Negative Binomial Variant

Introduction

In this tutorial, we demonstrate how to use the binomial family with the variant=1 option to fit a negative binomial model. This variant is useful when modeling the number of failures before a given number of successes is achieved.
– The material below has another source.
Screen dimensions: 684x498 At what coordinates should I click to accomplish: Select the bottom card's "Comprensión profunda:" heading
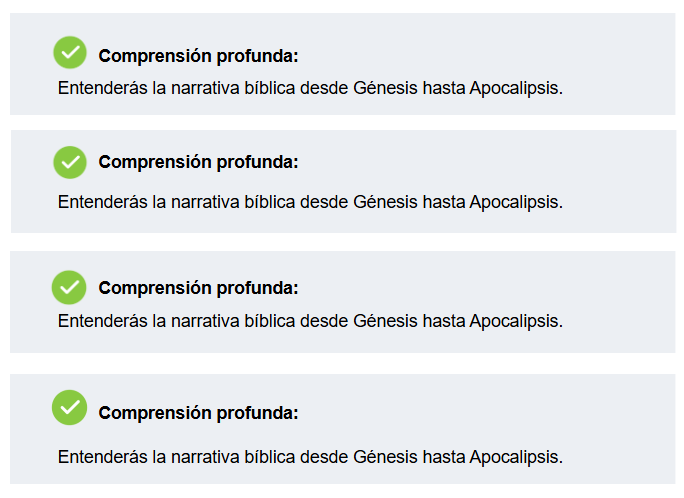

The negative binomial variant swaps the roles of successes and failures, with the "data" entering through the Ntrials argument rather than the response.

The Model

When variant=1 is specified, the negative binomial distribution is used instead of the standard binomial. The probability mass function is:

f(\pmb{n}) = \prod_{i=1}^{m} \binom{n_i-1}{y_i-1} p_i^{y_i} (1-p_i)^{n_i-y_i}

where:

$\pmb{y} = (y_1, y_2, \ldots, y_m)$ is the vector of predetermined number of successes (fixed values)
$\pmb{n} = (n_1, n_2, \ldots, n_m)$ is the response: $n_i - y_i$ represents the number of failures
$\pmb{p} = (p_1, p_2, \ldots, p_m)$ is the vector of success probabilities
$y_i = 1, 2, \ldots$ and $n_i - y_i = 0, 1, 2, \ldots$

Note: In this variant, the "data" enters via the Ntrials argument (since $\pmb{y}$ is predetermined), which may seem unconventional.

Linear Predictor

The linear predictor $\eta_i$ links the log-odds of success to the covariates:

\eta_i = \beta_0 + \beta_1 z_i

where $\beta_0$ is the intercept and $\beta_1$ is the slope coefficient for covariate $z_i$.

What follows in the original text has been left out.